Text passage.
____

Automatic structure extraction from a chemical patent using CIRS. Our system generated a structural library with 2 082 500 molecules by finding the chemical entities in the patent and enforcing the replacement/combination rules as stated in its formula; in comparison, there were only 11 compound examples in the original patent.
Conclusions
In summary, we explored a multi-modal chemical information reconstruction system, named CIRS, by identifying chemical entities from the texts and images of chemical patents, aligning them automatically, so as to facilitate the exploration and construction of the near-drug space. This is achieved through the parallel image and text-processing units that explore the two modalities, respectively, and in the meantime being connected with each other via the use of a cross-modal data generator, so that their predicted primitives can be naturally aligned for chemical information reconstruction. In quantitative evaluations, our accuracy (F1-score) in terms of correctly identifying chemical entities from Markush structure images and texts approaches 96% and 97%, respectively, meaning that the accuracy of aligning chemical entities from the two modalities will be around 96–97%, under various distributions of the chemical entities. This demonstrates the value of the proposed model in automatic information processing, extraction and reconstruction. Furthermore, our work showed that CIRS is a promising system in facilitating automatic information extraction, which could generate structures from images and texts in scientific literature to enrich near-drug space and boost drug discovery. Also, our automatic information extraction system may help to establishing a knowledge base (e.g. knowledge atlas) to realize the intelligent retrieval technology of chemical knowledge.
In our future research, we will consider more diversified features in chemical documents, such as part-of-speech, lemma, Roman numerals, names of the Greek letters; pursue more elastic solutions-based OCSR to process various types of R and functional groups, instead of using pre-defined fixed class/type lists; in addition, we are studying how to effectively incorporate chemistry or bioinformatics information from knowledge resources with more flexible formats and organization than patents (such as scientific papers) in the information reconstruction process. Also, we may explore how to directly obtain SMILES strings based on natural language descriptions, and further improve the generalization ability of the model by considering more types of chemical data to enrich the near-drug space.
Key Points
We proposed a multimodal chemical information reconstruction system (CIRS) to automatically process, extract and align heterogeneous information from text descriptions and structural images of chemical patents, so that useful and expandable molecular structures toward drug discovery can be constructed efficiently to populate the near-drug space.
A heterogeneous data generator can produce cross-modality training data, from which parallel processing units can learn to both recognize chemical entities from different modalities and simultaneously capture their correspondence; such an automatic information fusion framework and data-generative mechanism can be valuable for a great variety of chemical information mining and reconstruction applications.

____

Stored data.
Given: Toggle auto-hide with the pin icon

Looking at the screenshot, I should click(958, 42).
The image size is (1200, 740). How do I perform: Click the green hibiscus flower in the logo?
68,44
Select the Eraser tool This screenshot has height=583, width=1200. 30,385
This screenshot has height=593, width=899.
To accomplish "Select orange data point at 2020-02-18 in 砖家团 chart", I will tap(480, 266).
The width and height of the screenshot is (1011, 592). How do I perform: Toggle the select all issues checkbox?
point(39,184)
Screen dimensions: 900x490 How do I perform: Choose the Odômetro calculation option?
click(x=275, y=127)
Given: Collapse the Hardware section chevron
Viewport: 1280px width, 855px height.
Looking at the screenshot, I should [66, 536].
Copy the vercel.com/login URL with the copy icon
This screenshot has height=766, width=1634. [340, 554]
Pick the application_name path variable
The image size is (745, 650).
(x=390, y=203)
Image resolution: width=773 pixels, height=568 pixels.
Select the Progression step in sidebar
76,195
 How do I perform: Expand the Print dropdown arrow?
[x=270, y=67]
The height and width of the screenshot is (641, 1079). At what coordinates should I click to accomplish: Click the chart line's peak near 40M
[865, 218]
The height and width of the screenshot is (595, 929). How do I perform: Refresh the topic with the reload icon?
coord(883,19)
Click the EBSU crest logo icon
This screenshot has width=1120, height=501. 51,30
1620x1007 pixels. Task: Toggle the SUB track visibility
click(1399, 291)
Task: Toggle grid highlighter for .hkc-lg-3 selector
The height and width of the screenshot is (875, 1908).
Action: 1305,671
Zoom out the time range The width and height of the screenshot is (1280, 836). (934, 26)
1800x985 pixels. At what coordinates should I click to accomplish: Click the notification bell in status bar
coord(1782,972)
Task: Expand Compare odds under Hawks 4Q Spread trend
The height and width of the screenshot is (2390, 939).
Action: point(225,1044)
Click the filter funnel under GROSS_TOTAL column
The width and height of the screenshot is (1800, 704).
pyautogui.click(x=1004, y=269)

____

Exercise aim. Please reproduce word for word the part of the passage on the CIRS system starting at "A heterogeneous data" and ending at "and reconstruction applications.".

Answer space.
A heterogeneous data generator can produce cross-modality training data, from which parallel processing units can learn to both recognize chemical entities from different modalities and simultaneously capture their correspondence; such an automatic information fusion framework and data-generative mechanism can be valuable for a great variety of chemical information mining and reconstruction applications.